• _Material provided_:
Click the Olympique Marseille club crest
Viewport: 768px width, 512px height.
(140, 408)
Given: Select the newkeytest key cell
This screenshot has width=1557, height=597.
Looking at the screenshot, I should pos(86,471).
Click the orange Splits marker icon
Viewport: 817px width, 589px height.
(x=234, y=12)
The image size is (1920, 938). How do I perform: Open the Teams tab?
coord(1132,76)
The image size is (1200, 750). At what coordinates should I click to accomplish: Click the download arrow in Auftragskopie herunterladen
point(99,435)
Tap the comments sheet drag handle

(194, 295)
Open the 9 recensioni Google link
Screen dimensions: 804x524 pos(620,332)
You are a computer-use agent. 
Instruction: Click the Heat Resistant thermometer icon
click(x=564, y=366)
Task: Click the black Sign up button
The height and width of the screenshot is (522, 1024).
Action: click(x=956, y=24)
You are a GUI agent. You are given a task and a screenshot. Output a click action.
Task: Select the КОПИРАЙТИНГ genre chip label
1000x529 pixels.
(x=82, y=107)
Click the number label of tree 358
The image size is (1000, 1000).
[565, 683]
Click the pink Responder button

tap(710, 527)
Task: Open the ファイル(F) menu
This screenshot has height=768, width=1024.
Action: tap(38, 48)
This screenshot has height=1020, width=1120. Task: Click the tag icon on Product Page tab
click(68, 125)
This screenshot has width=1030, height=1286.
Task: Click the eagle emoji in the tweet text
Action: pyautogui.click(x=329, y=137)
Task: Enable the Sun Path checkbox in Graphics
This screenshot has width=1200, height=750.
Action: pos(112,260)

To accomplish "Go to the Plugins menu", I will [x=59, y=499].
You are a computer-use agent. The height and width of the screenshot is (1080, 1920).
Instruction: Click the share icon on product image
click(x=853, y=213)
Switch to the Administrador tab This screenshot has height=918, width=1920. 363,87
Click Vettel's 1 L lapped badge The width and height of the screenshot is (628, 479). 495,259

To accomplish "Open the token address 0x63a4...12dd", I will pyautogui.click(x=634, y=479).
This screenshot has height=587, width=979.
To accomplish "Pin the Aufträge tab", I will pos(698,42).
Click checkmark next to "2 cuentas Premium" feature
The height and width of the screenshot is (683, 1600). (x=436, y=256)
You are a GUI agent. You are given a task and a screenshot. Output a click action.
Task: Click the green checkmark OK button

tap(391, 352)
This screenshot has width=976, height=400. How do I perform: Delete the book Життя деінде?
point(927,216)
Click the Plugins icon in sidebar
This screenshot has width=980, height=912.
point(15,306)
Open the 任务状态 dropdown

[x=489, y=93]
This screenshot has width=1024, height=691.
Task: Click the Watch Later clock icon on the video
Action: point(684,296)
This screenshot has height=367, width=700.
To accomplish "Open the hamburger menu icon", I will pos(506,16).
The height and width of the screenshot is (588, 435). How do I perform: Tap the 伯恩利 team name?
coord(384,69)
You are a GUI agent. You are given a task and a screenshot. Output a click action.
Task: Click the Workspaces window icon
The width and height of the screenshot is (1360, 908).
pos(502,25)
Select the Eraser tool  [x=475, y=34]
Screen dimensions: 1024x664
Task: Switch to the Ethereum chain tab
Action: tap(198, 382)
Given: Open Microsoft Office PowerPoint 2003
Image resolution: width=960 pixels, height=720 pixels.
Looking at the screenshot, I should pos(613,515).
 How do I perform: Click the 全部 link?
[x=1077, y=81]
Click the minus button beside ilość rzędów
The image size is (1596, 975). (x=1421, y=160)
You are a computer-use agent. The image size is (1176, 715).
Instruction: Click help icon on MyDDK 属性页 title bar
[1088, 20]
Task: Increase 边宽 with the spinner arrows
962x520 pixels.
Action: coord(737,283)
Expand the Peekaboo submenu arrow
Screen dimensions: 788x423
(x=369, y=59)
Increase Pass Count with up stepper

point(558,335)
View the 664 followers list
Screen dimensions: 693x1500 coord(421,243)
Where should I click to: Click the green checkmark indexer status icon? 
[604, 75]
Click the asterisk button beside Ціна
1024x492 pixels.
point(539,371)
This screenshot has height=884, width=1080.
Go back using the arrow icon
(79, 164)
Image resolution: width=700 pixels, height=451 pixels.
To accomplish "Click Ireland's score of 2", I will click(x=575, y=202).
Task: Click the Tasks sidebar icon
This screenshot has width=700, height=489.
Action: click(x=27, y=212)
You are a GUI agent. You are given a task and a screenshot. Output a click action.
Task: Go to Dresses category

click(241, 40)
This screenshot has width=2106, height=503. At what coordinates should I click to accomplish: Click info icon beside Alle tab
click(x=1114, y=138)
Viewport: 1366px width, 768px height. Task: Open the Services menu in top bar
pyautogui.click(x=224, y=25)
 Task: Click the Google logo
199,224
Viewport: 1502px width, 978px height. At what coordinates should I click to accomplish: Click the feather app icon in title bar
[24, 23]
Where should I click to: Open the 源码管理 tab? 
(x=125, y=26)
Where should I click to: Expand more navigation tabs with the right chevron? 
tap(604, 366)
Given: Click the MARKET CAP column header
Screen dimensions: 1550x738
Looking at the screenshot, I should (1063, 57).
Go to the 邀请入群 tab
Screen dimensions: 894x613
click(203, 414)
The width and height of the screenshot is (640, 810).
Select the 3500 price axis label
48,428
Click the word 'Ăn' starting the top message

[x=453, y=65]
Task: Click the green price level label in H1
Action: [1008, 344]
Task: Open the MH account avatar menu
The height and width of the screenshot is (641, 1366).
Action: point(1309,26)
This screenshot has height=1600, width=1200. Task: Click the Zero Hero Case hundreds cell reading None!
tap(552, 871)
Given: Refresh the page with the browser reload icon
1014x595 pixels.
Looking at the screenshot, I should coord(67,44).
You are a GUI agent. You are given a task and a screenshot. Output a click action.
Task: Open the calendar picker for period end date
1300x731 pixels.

• _Required work_: Copy out all of the data. Keep every word unchanged.

• _Answer_:
Click the Olympique Marseille club crest
Viewport: 768px width, 512px height.
(140, 408)
Given: Select the newkeytest key cell
This screenshot has width=1557, height=597.
Looking at the screenshot, I should pos(86,471).
Click the orange Splits marker icon
Viewport: 817px width, 589px height.
(x=234, y=12)
The image size is (1920, 938). How do I perform: Open the Teams tab?
coord(1132,76)
The image size is (1200, 750). At what coordinates should I click to accomplish: Click the download arrow in Auftragskopie herunterladen
point(99,435)
Tap the comments sheet drag handle

(194, 295)
Open the 9 recensioni Google link
Screen dimensions: 804x524 pos(620,332)
You are a computer-use agent. 
Instruction: Click the Heat Resistant thermometer icon
click(x=564, y=366)
Task: Click the black Sign up button
The height and width of the screenshot is (522, 1024).
Action: click(x=956, y=24)
You are a GUI agent. You are given a task and a screenshot. Output a click action.
Task: Select the КОПИРАЙТИНГ genre chip label
1000x529 pixels.
(x=82, y=107)
Click the number label of tree 358
The image size is (1000, 1000).
[565, 683]
Click the pink Responder button

tap(710, 527)
Task: Open the ファイル(F) menu
This screenshot has height=768, width=1024.
Action: tap(38, 48)
This screenshot has height=1020, width=1120. Task: Click the tag icon on Product Page tab
click(68, 125)
This screenshot has width=1030, height=1286.
Task: Click the eagle emoji in the tweet text
Action: pyautogui.click(x=329, y=137)
Task: Enable the Sun Path checkbox in Graphics
This screenshot has width=1200, height=750.
Action: pos(112,260)

To accomplish "Go to the Plugins menu", I will [x=59, y=499].
You are a computer-use agent. The height and width of the screenshot is (1080, 1920).
Instruction: Click the share icon on product image
click(x=853, y=213)
Switch to the Administrador tab This screenshot has height=918, width=1920. 363,87
Click Vettel's 1 L lapped badge The width and height of the screenshot is (628, 479). 495,259

To accomplish "Open the token address 0x63a4...12dd", I will pyautogui.click(x=634, y=479).
This screenshot has height=587, width=979.
To accomplish "Pin the Aufträge tab", I will pos(698,42).
Click checkmark next to "2 cuentas Premium" feature
The height and width of the screenshot is (683, 1600). (x=436, y=256)
You are a GUI agent. You are given a task and a screenshot. Output a click action.
Task: Click the green checkmark OK button

tap(391, 352)
This screenshot has width=976, height=400. How do I perform: Delete the book Життя деінде?
point(927,216)
Click the Plugins icon in sidebar
This screenshot has width=980, height=912.
point(15,306)
Open the 任务状态 dropdown

[x=489, y=93]
This screenshot has width=1024, height=691.
Task: Click the Watch Later clock icon on the video
Action: point(684,296)
This screenshot has height=367, width=700.
To accomplish "Open the hamburger menu icon", I will pos(506,16).
The height and width of the screenshot is (588, 435). How do I perform: Tap the 伯恩利 team name?
coord(384,69)
You are a GUI agent. You are given a task and a screenshot. Output a click action.
Task: Click the Workspaces window icon
The width and height of the screenshot is (1360, 908).
pos(502,25)
Select the Eraser tool  [x=475, y=34]
Screen dimensions: 1024x664
Task: Switch to the Ethereum chain tab
Action: tap(198, 382)
Given: Open Microsoft Office PowerPoint 2003
Image resolution: width=960 pixels, height=720 pixels.
Looking at the screenshot, I should pos(613,515).
 How do I perform: Click the 全部 link?
[x=1077, y=81]
Click the minus button beside ilość rzędów
The image size is (1596, 975). (x=1421, y=160)
You are a computer-use agent. The image size is (1176, 715).
Instruction: Click help icon on MyDDK 属性页 title bar
[1088, 20]
Task: Increase 边宽 with the spinner arrows
962x520 pixels.
Action: coord(737,283)
Expand the Peekaboo submenu arrow
Screen dimensions: 788x423
(x=369, y=59)
Increase Pass Count with up stepper

point(558,335)
View the 664 followers list
Screen dimensions: 693x1500 coord(421,243)
Where should I click to: Click the green checkmark indexer status icon? 
[604, 75]
Click the asterisk button beside Ціна
1024x492 pixels.
point(539,371)
This screenshot has height=884, width=1080.
Go back using the arrow icon
(79, 164)
Image resolution: width=700 pixels, height=451 pixels.
To accomplish "Click Ireland's score of 2", I will click(x=575, y=202).
Task: Click the Tasks sidebar icon
This screenshot has width=700, height=489.
Action: click(x=27, y=212)
You are a GUI agent. You are given a task and a screenshot. Output a click action.
Task: Go to Dresses category

click(241, 40)
This screenshot has width=2106, height=503. At what coordinates should I click to accomplish: Click info icon beside Alle tab
click(x=1114, y=138)
Viewport: 1366px width, 768px height. Task: Open the Services menu in top bar
pyautogui.click(x=224, y=25)
 Task: Click the Google logo
199,224
Viewport: 1502px width, 978px height. At what coordinates should I click to accomplish: Click the feather app icon in title bar
[24, 23]
Where should I click to: Open the 源码管理 tab? 
(x=125, y=26)
Where should I click to: Expand more navigation tabs with the right chevron? 
tap(604, 366)
Given: Click the MARKET CAP column header
Screen dimensions: 1550x738
Looking at the screenshot, I should (1063, 57).
Go to the 邀请入群 tab
Screen dimensions: 894x613
click(203, 414)
The width and height of the screenshot is (640, 810).
Select the 3500 price axis label
48,428
Click the word 'Ăn' starting the top message

[x=453, y=65]
Task: Click the green price level label in H1
Action: [1008, 344]
Task: Open the MH account avatar menu
The height and width of the screenshot is (641, 1366).
Action: point(1309,26)
This screenshot has height=1600, width=1200. Task: Click the Zero Hero Case hundreds cell reading None!
tap(552, 871)
Given: Refresh the page with the browser reload icon
1014x595 pixels.
Looking at the screenshot, I should coord(67,44).
You are a GUI agent. You are given a task and a screenshot. Output a click action.
Task: Open the calendar picker for period end date
1300x731 pixels.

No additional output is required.